=== Exercise ===
Between the line containing "Where should I click to: Click the currency" and the line containing "Task: Delete the email with trash icon" lies a run of lines; give that run again exactly, with both of those lines, and nothing else from the entries below.
+++
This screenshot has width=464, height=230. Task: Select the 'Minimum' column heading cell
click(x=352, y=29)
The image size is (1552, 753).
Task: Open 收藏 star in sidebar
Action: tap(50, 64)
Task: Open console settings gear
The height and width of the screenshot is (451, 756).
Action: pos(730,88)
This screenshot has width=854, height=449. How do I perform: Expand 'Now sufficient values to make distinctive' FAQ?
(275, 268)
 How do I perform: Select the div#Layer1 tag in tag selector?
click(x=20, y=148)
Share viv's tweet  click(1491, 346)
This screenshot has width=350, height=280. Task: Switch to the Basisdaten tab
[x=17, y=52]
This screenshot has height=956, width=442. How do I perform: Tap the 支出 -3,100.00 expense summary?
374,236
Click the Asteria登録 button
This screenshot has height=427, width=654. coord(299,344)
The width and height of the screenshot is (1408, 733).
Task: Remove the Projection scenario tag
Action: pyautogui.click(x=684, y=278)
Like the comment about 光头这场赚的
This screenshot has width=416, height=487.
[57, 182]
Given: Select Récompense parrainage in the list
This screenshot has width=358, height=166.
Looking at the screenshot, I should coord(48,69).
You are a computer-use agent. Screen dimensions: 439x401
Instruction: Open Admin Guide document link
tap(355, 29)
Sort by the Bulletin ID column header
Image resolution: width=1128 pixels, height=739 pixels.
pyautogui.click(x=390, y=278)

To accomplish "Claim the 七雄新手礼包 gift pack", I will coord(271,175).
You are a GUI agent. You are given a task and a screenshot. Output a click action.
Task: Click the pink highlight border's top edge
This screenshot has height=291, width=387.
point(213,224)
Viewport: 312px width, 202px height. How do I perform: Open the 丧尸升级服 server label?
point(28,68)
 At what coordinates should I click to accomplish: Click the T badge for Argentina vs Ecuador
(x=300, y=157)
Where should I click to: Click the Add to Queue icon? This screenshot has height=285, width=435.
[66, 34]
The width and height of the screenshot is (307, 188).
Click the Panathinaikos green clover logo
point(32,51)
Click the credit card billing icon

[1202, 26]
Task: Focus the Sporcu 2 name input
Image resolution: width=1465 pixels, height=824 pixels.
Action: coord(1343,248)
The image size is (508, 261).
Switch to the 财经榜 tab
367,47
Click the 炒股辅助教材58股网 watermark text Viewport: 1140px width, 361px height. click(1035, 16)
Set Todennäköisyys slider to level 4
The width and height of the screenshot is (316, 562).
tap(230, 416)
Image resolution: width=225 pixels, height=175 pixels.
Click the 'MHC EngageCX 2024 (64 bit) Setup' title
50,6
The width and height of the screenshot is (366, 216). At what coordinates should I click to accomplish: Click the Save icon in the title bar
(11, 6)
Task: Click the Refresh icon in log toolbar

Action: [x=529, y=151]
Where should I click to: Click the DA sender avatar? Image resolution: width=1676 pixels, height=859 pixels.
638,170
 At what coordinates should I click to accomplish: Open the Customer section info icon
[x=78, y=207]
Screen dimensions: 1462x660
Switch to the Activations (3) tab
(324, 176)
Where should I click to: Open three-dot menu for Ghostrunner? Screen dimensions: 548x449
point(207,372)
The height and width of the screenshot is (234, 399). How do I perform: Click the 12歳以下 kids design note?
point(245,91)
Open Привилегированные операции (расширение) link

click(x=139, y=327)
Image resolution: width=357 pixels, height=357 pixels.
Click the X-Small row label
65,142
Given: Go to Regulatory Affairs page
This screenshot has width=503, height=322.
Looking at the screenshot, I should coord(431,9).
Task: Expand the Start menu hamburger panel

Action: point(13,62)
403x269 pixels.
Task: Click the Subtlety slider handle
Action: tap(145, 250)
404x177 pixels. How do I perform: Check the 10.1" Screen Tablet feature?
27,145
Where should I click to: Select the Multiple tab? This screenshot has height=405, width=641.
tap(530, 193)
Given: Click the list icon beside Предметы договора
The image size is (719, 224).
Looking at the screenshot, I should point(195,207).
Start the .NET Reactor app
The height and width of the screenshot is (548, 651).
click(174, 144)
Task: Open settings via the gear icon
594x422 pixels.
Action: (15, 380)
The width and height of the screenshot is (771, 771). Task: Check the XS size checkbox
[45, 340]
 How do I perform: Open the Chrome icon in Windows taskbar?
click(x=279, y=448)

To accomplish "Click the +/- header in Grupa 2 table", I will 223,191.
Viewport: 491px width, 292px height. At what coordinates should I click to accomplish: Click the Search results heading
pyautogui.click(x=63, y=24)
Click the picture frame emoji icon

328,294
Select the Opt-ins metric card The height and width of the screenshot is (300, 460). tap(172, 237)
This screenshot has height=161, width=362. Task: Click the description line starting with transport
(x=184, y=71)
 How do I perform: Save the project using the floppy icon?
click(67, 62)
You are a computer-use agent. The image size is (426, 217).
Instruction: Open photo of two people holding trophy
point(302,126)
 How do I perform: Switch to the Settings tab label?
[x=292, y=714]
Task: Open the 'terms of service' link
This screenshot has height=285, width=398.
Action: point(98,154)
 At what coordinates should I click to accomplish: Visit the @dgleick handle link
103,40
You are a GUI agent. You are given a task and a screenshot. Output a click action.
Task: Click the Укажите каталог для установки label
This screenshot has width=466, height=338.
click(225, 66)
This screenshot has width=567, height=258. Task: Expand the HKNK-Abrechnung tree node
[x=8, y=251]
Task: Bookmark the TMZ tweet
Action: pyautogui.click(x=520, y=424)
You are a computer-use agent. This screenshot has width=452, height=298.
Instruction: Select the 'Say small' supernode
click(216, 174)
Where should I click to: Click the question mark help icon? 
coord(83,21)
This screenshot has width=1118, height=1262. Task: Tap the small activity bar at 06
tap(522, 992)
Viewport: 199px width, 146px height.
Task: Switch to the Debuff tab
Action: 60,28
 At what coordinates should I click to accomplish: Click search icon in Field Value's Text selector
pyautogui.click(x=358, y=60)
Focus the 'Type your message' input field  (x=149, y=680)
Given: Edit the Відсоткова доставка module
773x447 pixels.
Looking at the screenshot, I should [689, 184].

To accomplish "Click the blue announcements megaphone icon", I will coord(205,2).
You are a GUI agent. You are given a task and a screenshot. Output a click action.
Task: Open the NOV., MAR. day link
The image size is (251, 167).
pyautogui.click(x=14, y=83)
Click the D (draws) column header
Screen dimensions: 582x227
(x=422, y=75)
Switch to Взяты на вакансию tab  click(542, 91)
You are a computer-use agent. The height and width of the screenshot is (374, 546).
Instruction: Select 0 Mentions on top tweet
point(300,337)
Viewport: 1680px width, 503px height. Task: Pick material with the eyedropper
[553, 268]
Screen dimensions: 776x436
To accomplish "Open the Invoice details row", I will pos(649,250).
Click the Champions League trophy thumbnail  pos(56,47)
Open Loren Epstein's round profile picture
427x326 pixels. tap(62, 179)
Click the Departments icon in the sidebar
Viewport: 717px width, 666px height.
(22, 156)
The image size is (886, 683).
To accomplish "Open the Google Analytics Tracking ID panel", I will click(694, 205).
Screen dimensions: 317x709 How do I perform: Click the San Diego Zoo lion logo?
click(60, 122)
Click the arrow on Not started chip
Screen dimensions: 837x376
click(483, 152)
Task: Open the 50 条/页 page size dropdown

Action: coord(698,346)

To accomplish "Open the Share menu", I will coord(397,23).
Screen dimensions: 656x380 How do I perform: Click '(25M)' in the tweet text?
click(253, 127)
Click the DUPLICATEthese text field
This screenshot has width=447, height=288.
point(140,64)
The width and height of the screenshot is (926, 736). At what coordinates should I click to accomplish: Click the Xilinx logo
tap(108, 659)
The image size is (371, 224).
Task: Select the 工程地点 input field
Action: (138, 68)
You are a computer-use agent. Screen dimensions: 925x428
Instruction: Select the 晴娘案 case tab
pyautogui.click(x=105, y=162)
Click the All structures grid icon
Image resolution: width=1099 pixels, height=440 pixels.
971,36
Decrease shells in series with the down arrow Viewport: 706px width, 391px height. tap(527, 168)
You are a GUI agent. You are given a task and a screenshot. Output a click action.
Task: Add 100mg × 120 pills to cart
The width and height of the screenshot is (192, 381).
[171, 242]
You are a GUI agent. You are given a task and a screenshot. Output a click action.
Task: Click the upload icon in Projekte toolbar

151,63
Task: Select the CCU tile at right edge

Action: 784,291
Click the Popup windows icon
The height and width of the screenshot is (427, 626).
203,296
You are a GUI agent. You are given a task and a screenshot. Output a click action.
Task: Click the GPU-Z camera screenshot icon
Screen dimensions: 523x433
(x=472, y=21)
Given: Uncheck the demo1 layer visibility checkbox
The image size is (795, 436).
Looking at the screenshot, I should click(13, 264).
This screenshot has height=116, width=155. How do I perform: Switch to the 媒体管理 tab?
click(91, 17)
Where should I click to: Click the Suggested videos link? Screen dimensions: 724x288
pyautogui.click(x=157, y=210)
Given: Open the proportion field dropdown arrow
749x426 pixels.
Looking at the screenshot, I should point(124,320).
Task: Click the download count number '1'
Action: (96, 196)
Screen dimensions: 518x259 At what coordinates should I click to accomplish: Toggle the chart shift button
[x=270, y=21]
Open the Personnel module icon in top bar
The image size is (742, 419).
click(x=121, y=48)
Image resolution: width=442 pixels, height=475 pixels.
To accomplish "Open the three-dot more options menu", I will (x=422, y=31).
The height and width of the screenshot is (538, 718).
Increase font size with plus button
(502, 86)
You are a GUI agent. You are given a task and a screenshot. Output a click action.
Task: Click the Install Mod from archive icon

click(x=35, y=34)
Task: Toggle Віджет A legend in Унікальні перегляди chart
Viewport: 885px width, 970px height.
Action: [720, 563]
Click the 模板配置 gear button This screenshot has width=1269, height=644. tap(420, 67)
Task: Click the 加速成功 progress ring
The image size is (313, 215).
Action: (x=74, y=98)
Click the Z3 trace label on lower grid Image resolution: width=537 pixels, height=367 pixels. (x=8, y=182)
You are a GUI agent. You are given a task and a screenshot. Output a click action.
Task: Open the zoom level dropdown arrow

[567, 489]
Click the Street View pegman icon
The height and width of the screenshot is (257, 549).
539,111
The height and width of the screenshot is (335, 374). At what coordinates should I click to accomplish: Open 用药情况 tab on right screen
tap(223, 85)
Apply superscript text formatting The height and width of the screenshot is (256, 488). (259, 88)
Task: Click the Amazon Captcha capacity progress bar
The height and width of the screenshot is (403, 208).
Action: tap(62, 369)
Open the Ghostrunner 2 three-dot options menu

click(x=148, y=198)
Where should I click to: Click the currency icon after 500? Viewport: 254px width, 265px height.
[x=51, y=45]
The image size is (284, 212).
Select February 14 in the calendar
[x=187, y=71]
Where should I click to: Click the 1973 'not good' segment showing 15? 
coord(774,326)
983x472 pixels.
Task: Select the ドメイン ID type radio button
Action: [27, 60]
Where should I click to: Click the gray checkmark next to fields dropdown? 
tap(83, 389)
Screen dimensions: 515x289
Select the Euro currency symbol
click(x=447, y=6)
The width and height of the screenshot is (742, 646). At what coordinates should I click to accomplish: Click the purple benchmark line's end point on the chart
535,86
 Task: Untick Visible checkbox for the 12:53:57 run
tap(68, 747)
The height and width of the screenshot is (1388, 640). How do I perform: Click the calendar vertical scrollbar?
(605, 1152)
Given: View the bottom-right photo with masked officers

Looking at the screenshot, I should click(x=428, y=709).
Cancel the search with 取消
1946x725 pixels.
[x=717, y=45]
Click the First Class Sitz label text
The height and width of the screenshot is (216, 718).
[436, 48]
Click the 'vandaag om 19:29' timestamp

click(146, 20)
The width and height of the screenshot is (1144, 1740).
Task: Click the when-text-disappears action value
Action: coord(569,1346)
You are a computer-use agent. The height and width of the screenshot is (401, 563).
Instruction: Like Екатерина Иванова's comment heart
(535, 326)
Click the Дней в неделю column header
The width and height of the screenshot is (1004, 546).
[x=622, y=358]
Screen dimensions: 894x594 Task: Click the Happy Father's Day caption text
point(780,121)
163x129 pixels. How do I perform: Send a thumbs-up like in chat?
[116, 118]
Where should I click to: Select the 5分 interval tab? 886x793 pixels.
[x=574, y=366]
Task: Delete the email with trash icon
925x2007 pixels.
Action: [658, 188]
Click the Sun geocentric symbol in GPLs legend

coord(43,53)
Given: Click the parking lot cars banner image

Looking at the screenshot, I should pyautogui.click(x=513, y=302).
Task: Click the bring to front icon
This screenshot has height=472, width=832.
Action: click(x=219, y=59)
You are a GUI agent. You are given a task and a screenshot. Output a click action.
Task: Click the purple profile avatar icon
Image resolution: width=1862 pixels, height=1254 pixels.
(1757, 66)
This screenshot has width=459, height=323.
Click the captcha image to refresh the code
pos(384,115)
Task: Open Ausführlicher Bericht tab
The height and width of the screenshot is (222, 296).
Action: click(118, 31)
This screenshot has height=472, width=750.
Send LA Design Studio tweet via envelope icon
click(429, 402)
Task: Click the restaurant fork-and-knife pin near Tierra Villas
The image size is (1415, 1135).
+++
=== Exercise result ===
Where should I click to: Click the currency icon after 500? Viewport: 254px width, 265px height.
[x=51, y=45]
The image size is (284, 212).
Select February 14 in the calendar
[x=187, y=71]
Where should I click to: Click the 1973 'not good' segment showing 15? 
coord(774,326)
983x472 pixels.
Task: Select the ドメイン ID type radio button
Action: [27, 60]
Where should I click to: Click the gray checkmark next to fields dropdown? 
tap(83, 389)
Screen dimensions: 515x289
Select the Euro currency symbol
click(x=447, y=6)
The width and height of the screenshot is (742, 646). At what coordinates should I click to accomplish: Click the purple benchmark line's end point on the chart
535,86
 Task: Untick Visible checkbox for the 12:53:57 run
tap(68, 747)
The height and width of the screenshot is (1388, 640). How do I perform: Click the calendar vertical scrollbar?
(605, 1152)
Given: View the bottom-right photo with masked officers

Looking at the screenshot, I should click(x=428, y=709).
Cancel the search with 取消
1946x725 pixels.
[x=717, y=45]
Click the First Class Sitz label text
The height and width of the screenshot is (216, 718).
[436, 48]
Click the 'vandaag om 19:29' timestamp

click(146, 20)
The width and height of the screenshot is (1144, 1740).
Task: Click the when-text-disappears action value
Action: coord(569,1346)
You are a computer-use agent. The height and width of the screenshot is (401, 563).
Instruction: Like Екатерина Иванова's comment heart
(535, 326)
Click the Дней в неделю column header
The width and height of the screenshot is (1004, 546).
[x=622, y=358]
Screen dimensions: 894x594 Task: Click the Happy Father's Day caption text
point(780,121)
163x129 pixels. How do I perform: Send a thumbs-up like in chat?
[116, 118]
Where should I click to: Select the 5分 interval tab? 886x793 pixels.
[x=574, y=366]
Task: Delete the email with trash icon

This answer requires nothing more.